Currently, there are 114 recognized H antigen types described in the Kauffmann-White scheme (26). Sixty-nine flagellar antigens are characterized by a single epitope which typically shows little or no immunologic relatedness with other H antigens (e.g., H:a, -b, -c, and -d). The remaining H antigens have been described as having multiple epitopes and are grouped into antigenically related complexes. Antigen complexes account for 45 H antigens in the serotyping scheme and consist of a major common epitope plus one or more secondary epitopes. The antigen complexes are named based on the major immunologic epitope (e.g., the 1 complex, the EN complex, the G complex, the L complex, and the Z4 complex). For example, the 1 complex is identified by the major antigen H:1 and further subdivided by the secondary epitopes H:2, -5, -6, and -7. Therefore, an antigen could be represented as H:1,2, -1,5, -1,6, or -1,7 as well as combinations of these single factors, such as H:1,5,7 (17). Eight antigens are recognized in the 1 complex (e.g., H:1,2, -1,5…), 4 in the Z4 complex (e.g., H:z4,z23, -z4,z24…), 3 in the EN complex (e.g., H:e,n,x, -e,n,z15, and -e,n,x,z15), 6 in the L complex (e.g., H:l,v, -l,w, -l,z13…), and 21 in the G complex (H:f,g,t, -g,m…).
Alignment of the fliC and fljB gene sequences shows that the 5′ and 3′ ends of the genes from different antigenic types are highly conserved. The central region sequences of these genes can be highly variable between immunologically distinct antigen types and are presumed to be the basis for the antigenic differences of flagellar antigens (26, 36).

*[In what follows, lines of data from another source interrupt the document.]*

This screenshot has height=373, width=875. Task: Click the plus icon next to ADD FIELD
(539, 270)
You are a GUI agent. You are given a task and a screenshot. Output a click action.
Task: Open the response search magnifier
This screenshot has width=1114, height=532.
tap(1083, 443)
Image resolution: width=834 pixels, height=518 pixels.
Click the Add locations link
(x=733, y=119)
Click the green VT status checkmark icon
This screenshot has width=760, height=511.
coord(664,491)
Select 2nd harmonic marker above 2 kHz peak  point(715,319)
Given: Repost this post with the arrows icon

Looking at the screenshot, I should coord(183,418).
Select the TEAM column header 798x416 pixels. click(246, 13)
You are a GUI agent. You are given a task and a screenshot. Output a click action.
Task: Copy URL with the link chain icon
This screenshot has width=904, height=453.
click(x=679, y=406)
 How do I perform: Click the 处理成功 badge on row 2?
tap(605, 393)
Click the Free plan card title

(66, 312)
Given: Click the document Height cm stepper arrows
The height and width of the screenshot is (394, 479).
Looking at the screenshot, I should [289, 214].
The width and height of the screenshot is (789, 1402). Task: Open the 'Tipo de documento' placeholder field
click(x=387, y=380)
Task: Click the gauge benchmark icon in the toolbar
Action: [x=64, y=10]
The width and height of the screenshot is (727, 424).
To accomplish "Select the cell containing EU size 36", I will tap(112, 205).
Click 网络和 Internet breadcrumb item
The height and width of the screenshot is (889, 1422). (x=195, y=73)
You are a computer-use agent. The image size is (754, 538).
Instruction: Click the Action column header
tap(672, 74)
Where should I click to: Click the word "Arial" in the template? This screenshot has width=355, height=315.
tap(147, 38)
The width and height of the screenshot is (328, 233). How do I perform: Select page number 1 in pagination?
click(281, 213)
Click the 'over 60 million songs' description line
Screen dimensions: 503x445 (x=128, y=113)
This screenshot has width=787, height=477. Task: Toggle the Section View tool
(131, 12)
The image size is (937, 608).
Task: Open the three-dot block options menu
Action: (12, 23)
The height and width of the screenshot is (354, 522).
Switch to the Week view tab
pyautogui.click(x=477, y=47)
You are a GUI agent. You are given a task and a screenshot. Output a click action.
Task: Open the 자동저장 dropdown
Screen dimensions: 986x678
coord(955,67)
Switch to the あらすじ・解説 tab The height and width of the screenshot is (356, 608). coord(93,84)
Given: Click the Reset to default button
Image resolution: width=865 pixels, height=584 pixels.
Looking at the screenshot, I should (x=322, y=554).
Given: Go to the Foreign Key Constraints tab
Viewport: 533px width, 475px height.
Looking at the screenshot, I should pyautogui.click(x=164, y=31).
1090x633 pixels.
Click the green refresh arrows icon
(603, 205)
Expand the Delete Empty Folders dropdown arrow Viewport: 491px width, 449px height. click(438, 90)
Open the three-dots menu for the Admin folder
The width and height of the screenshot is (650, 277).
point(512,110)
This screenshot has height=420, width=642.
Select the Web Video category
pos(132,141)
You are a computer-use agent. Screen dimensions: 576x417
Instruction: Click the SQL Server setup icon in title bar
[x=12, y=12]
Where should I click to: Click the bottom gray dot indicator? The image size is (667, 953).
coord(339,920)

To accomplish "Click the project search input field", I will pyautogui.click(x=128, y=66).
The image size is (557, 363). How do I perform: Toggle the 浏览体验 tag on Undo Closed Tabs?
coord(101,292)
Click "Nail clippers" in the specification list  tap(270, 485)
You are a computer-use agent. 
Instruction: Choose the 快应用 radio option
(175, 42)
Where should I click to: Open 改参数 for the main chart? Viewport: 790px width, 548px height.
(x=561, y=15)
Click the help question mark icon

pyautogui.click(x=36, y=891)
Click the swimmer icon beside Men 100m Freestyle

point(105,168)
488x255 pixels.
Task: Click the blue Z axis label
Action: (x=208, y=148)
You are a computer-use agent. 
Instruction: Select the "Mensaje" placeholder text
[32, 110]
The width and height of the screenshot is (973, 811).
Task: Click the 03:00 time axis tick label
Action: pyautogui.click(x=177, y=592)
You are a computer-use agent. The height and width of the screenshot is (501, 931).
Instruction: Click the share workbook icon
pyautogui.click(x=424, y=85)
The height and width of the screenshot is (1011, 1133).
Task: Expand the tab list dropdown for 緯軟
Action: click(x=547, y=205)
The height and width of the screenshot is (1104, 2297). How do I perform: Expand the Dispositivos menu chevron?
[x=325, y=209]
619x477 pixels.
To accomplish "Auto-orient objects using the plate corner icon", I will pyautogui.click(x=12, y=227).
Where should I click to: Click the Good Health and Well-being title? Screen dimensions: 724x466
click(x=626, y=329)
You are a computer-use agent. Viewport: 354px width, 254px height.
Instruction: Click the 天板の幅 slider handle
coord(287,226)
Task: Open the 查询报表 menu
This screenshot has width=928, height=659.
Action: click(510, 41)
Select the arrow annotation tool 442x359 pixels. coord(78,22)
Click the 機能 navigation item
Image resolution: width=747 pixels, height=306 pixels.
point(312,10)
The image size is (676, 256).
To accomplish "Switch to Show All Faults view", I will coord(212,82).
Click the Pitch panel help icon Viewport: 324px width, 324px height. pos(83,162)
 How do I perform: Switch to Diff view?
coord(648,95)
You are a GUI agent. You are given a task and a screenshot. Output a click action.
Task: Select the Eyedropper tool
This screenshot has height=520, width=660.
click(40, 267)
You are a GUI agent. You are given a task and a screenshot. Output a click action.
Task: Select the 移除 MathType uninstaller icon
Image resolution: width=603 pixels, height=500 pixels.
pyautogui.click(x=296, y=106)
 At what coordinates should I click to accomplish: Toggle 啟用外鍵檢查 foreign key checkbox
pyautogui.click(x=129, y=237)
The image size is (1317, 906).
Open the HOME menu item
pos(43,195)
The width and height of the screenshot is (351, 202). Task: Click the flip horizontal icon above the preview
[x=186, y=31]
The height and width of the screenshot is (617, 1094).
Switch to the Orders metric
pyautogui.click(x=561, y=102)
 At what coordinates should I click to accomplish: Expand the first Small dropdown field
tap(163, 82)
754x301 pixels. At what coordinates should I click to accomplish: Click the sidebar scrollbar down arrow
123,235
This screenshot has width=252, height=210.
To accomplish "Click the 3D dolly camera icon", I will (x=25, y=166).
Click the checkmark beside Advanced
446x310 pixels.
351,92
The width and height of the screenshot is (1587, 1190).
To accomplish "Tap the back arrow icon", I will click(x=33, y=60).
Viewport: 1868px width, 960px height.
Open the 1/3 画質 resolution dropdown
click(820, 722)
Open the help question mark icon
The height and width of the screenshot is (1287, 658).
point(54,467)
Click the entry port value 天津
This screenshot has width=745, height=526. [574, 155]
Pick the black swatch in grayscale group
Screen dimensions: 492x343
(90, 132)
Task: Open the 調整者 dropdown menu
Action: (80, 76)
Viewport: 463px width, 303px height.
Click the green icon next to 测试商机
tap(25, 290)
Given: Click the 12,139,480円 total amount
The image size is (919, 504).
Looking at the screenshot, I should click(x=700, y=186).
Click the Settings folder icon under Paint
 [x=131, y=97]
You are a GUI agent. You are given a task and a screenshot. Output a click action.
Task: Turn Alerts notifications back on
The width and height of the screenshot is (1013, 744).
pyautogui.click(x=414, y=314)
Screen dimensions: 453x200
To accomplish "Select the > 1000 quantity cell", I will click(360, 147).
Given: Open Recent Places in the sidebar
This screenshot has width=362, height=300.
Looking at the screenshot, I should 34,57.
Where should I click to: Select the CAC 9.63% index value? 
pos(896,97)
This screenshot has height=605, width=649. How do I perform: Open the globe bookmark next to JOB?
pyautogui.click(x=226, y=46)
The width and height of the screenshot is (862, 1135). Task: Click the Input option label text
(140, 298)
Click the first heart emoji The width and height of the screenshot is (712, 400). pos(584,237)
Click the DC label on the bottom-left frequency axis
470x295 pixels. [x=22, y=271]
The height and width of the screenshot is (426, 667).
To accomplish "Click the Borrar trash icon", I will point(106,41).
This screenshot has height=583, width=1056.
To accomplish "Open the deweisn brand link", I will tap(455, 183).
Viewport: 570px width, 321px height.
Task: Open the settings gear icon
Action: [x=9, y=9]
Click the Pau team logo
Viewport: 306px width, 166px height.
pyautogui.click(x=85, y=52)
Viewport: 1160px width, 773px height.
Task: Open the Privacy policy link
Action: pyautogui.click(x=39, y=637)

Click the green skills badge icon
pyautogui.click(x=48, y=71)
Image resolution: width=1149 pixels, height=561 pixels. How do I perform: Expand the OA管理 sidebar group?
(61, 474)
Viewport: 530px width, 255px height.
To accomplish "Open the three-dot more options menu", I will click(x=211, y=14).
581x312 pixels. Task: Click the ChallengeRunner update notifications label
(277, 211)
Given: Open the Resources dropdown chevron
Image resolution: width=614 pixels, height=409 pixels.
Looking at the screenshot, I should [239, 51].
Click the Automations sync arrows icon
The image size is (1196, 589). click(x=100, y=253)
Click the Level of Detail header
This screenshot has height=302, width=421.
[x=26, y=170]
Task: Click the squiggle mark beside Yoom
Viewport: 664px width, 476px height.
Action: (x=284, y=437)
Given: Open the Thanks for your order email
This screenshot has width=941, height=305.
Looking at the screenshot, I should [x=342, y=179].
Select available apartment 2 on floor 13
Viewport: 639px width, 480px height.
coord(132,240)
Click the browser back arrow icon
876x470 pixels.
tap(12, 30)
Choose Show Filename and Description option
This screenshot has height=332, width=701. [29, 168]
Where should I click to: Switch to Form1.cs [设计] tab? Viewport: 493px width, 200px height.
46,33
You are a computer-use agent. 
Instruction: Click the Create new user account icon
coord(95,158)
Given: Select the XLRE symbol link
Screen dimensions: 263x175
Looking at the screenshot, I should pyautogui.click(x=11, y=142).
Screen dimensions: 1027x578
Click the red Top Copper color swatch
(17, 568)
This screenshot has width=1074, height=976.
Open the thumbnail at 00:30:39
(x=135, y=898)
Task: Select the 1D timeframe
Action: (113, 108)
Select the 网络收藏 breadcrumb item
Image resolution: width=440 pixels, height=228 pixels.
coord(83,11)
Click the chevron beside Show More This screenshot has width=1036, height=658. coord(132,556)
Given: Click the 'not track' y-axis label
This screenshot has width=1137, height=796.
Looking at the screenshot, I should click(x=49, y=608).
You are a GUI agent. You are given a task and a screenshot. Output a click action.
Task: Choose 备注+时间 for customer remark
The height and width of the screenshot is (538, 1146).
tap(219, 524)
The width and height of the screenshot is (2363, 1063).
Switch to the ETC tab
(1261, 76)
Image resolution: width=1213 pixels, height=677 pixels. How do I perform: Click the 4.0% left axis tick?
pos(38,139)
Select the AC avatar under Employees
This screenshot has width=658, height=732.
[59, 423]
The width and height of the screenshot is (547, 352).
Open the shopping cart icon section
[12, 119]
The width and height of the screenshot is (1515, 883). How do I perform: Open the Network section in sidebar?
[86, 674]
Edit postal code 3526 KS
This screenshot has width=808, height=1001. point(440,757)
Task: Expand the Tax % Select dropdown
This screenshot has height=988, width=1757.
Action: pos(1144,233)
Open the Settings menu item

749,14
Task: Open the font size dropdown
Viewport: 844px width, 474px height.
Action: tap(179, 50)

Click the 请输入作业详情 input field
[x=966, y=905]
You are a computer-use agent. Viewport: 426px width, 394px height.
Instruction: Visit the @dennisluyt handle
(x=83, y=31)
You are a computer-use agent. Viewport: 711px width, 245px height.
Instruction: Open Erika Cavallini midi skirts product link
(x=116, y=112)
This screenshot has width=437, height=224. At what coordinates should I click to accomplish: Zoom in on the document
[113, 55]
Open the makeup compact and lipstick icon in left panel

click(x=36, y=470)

The variable regions of the fliC and fljB alleles of immunologically related antigens, however, are highly similar (26). Differences which correlate to these antigen protein sequences can differ in as few as one amino acid residue (26). However, these changes have not been identified as the immunological epitope.
Traditional H antigen serotyping is technologically simple; however, the production and quality control of the hundreds of antisera required to generate the >2,500 serotypes are difficult and time-consuming. Many isolates require 3 to 5 days or more for full determination of the serotype, delaying information submitted into the public health data information systems.
To avoid the difficulties of traditional serotyping methods, we developed a system for determination of serotype based on DNA markers within genes encoding H antigens. By using DNA targets from sequences derived from the H antigen-encoding genes, we form the critical bridge of the molecular data to the surveillance data by mirroring the traditional Kaufmann-White serotyping scheme in a high-throughput DNA-based assay. A similar assay has already been described to detect common O groups of Salmonella (6). The H antigen assay described here, when used in conjunction with the O-group assay, should provide a useful tool for determination of serotype in Salmonella.
All isolates were from the CDC collection. Isolates were referred to the National Salmonella Reference Laboratory for identification or confirmation of serotype. Serotypes were designated according to the Kauffmann-White scheme (9, 10).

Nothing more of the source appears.